Le chef de la diplomatie française réagit aux accusations d’Alger
- Jean-Noël Barrot a qualifié les accusations des autorités algériennes « d’infondées et fantaisistes », regrettant la convocation de l'ambassadeur de France à Alger.
Algeria
AA/Alger/Aksil Ouali
Le ministre français des Affaires étrangères, Jean-Noël Barrot, a réagi aux accusations des autorités algériennes selon lesquelles la DGSE (Direction générale de la Sécurité extérieure) est impliquée dans des actes visant la déstabilisation de l’Algérie. Intervenant, ce dimanche sur France Inter, il a qualifié ces accusations d’«infondées ».
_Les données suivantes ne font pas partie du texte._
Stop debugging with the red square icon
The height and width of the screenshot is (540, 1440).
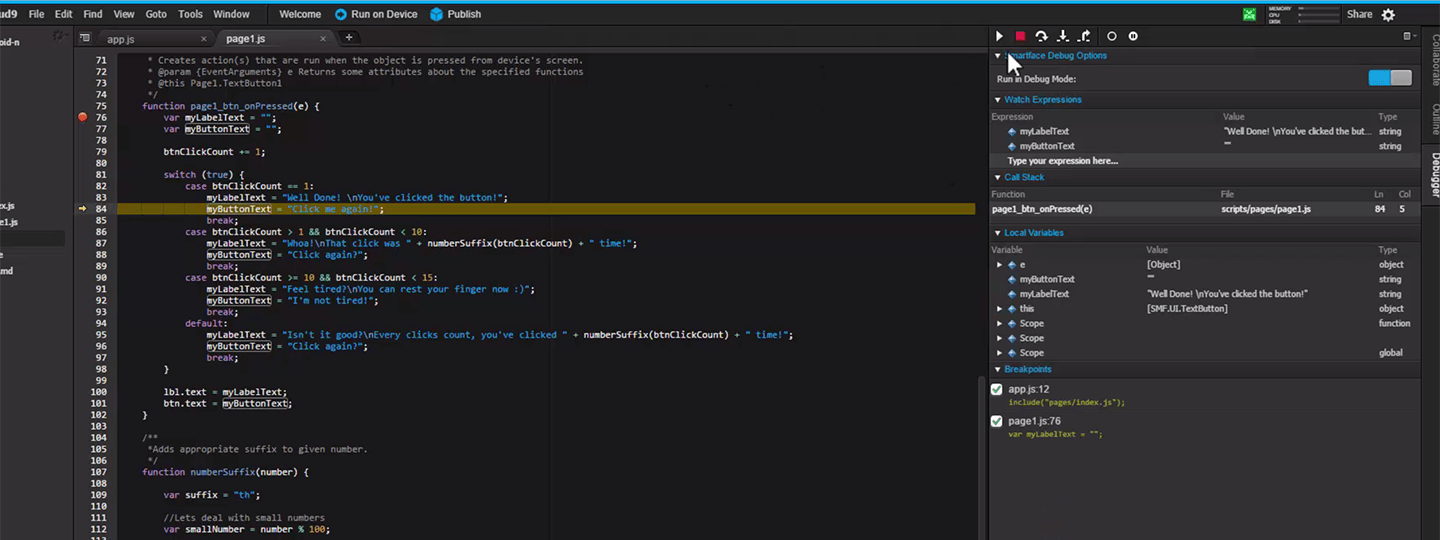click(1020, 36)
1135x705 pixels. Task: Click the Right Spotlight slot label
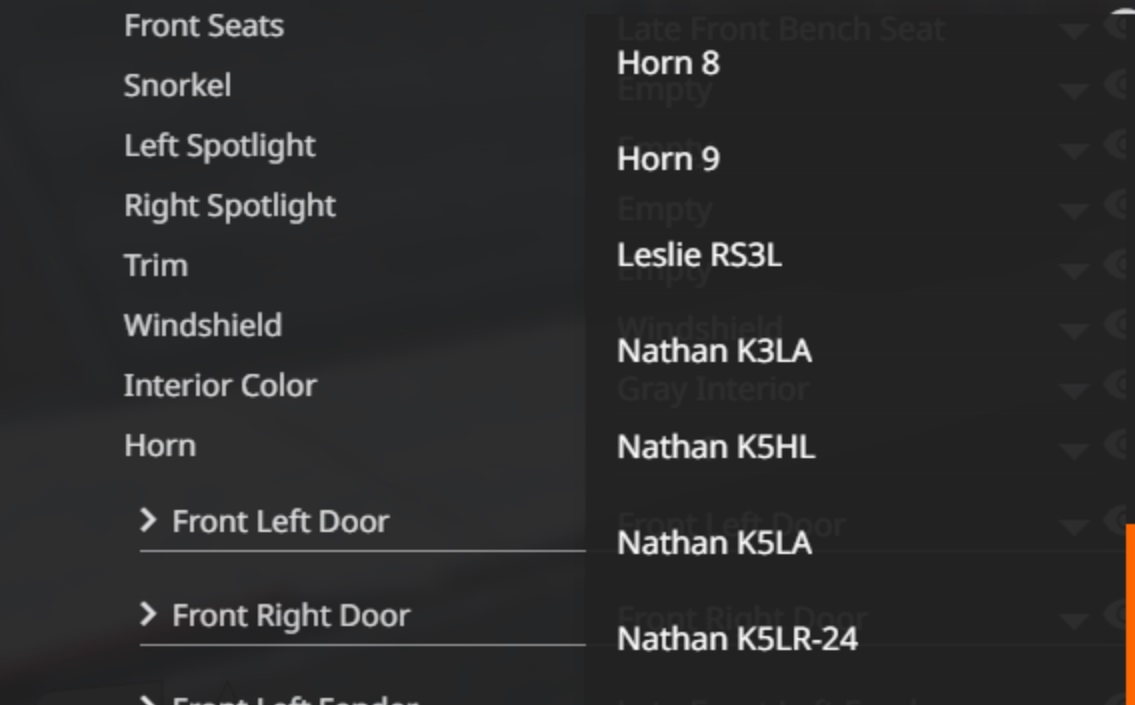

«Ce sont des accusations infondées et fantaisistes», a déclaré le chef de la diplomatie française, tout en confirmant la convocation de l'ambassadeur de France à Alger par le ministère algérien des Affaires étrangères. «Je confirme cette convocation et je la regrette », a-t-il indiqué. Et d'ajouter: « J'ai appelé notre ambassadeur au téléphone pour lui assurer notre soutien ».
Jean-Noël Barrot a affirmé, cependant, que son pays souhaite que la relation bilatérale entre l’Algérie et la France se poursuive. « S'agissant de notre relation avec l’Algérie, nous avons dit, nous avons même écrit, en 2022, le président Tebboune, le président Macron, une feuille de route qui projette la relation entre nos deux pays sur l'avenir et nous souhaitons que cette relation, c'est l’intérêt de la France et de l’Algérie, se poursuive», a-t-il dit.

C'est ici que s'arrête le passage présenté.